:: About this task ::
Pull each line with the string "Given" from the entries.

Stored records
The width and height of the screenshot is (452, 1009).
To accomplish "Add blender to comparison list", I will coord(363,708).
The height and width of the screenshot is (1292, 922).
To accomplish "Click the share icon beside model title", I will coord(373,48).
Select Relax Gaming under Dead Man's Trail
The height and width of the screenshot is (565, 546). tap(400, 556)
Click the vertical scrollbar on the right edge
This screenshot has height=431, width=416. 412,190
--
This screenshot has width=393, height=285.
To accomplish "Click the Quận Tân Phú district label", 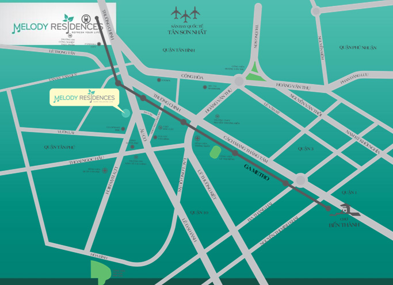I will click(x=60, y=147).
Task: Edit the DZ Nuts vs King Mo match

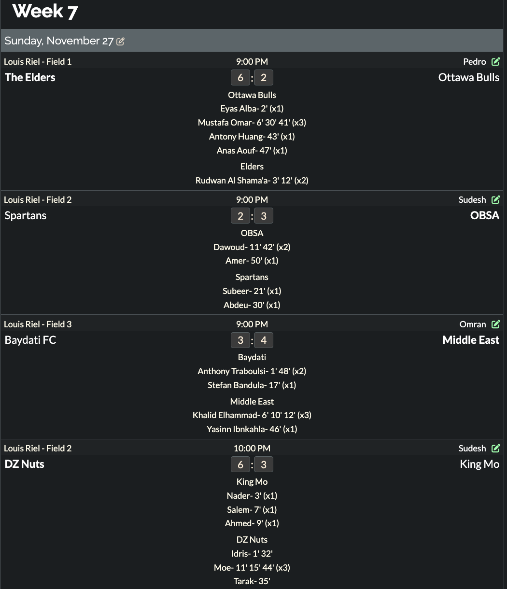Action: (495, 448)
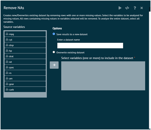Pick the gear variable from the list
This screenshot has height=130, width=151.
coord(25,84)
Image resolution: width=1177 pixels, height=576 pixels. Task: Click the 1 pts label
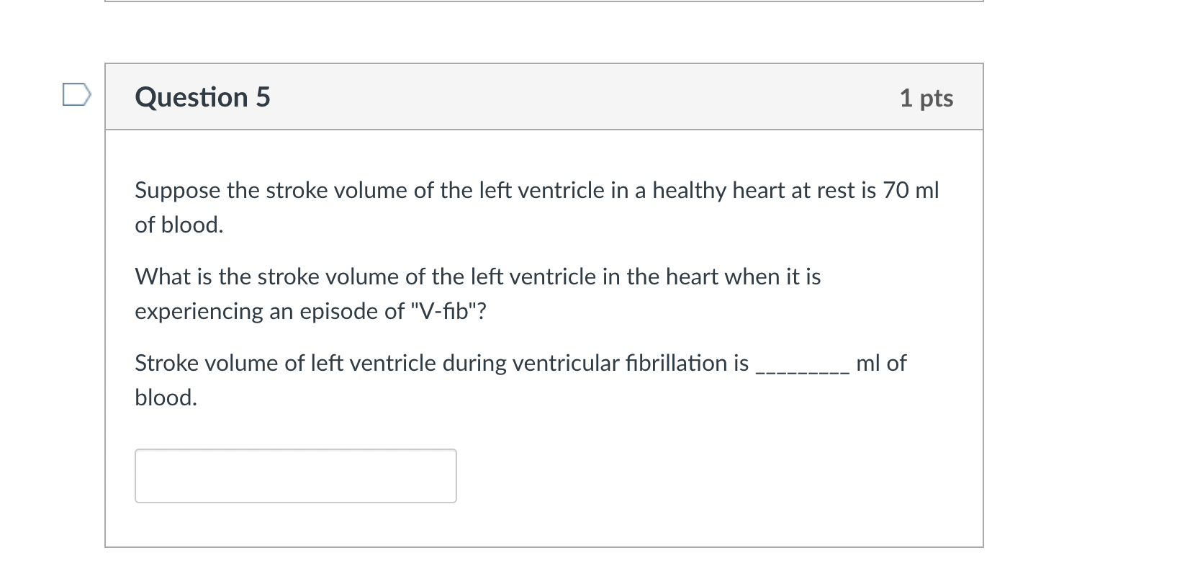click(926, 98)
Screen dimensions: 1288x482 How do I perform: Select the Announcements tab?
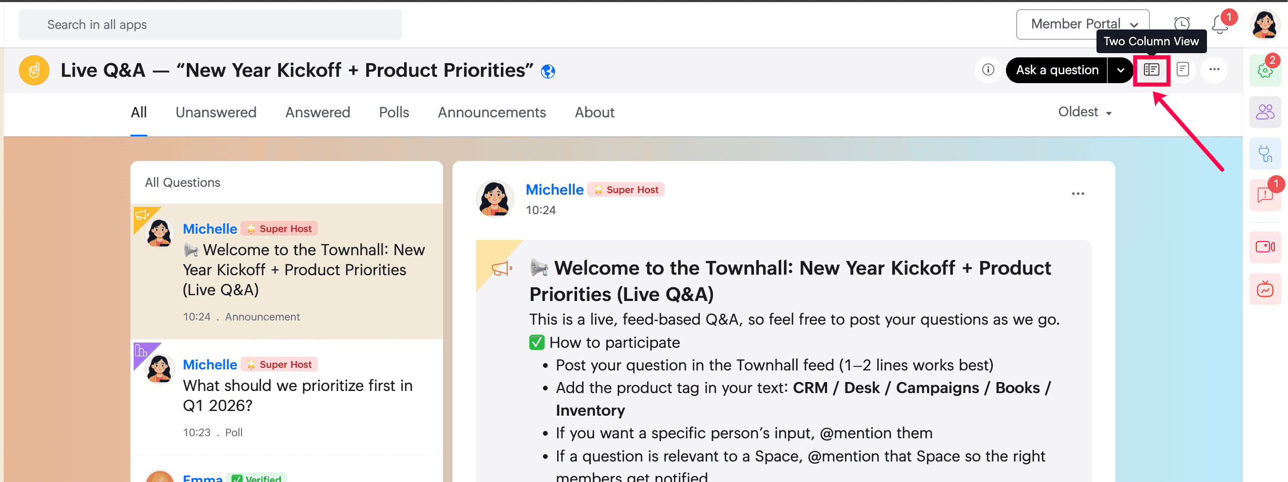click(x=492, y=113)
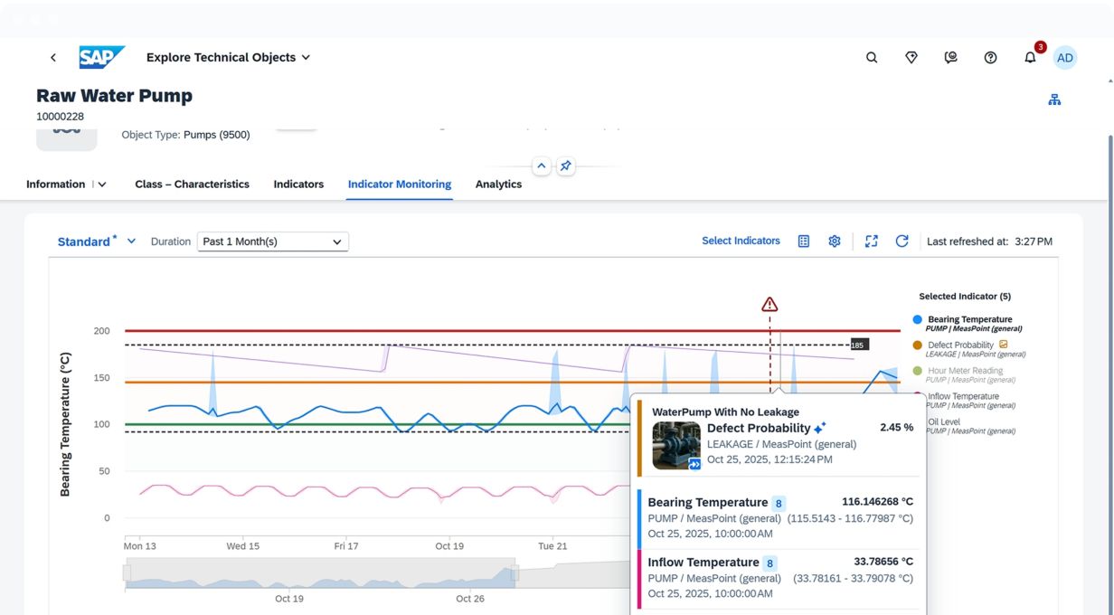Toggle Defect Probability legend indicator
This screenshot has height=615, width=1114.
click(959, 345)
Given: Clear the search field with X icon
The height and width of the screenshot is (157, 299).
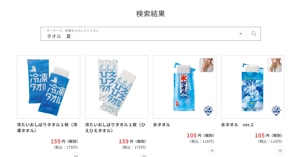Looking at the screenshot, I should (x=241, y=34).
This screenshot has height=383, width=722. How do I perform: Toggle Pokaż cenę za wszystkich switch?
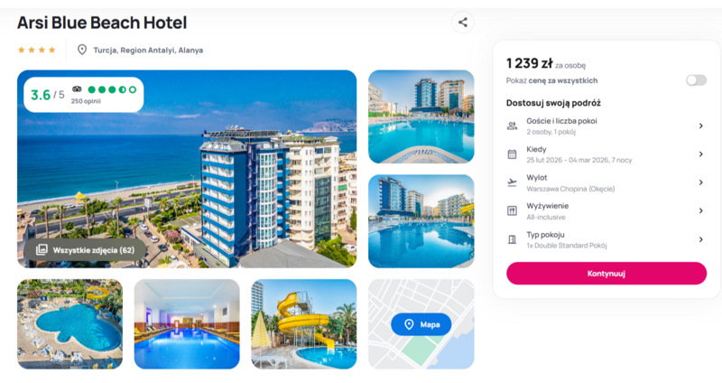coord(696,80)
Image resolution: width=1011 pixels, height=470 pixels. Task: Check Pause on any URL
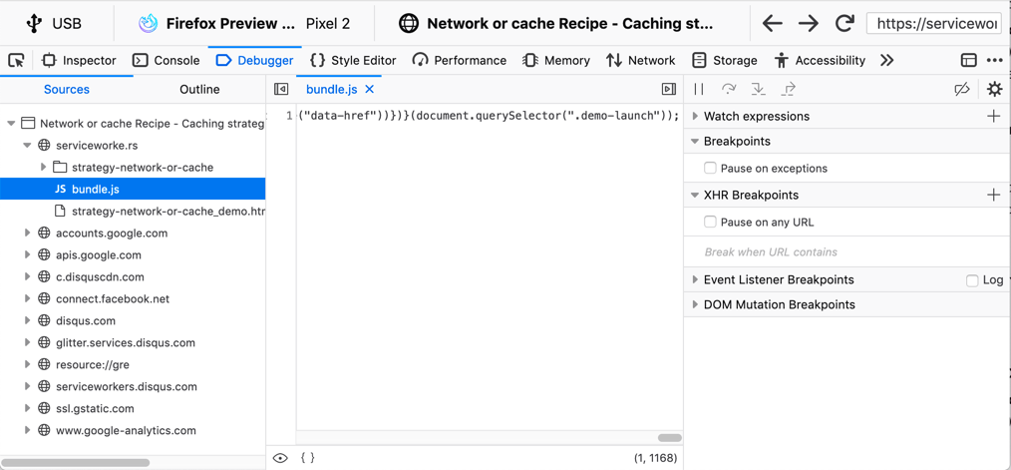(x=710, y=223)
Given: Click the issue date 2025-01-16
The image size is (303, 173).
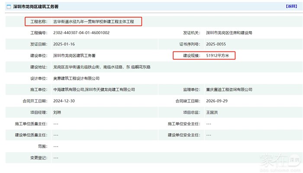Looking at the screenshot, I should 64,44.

:: Answer to this exercise ::
Given: Clear the search field with X icon
Given: Click the issue date 2025-01-16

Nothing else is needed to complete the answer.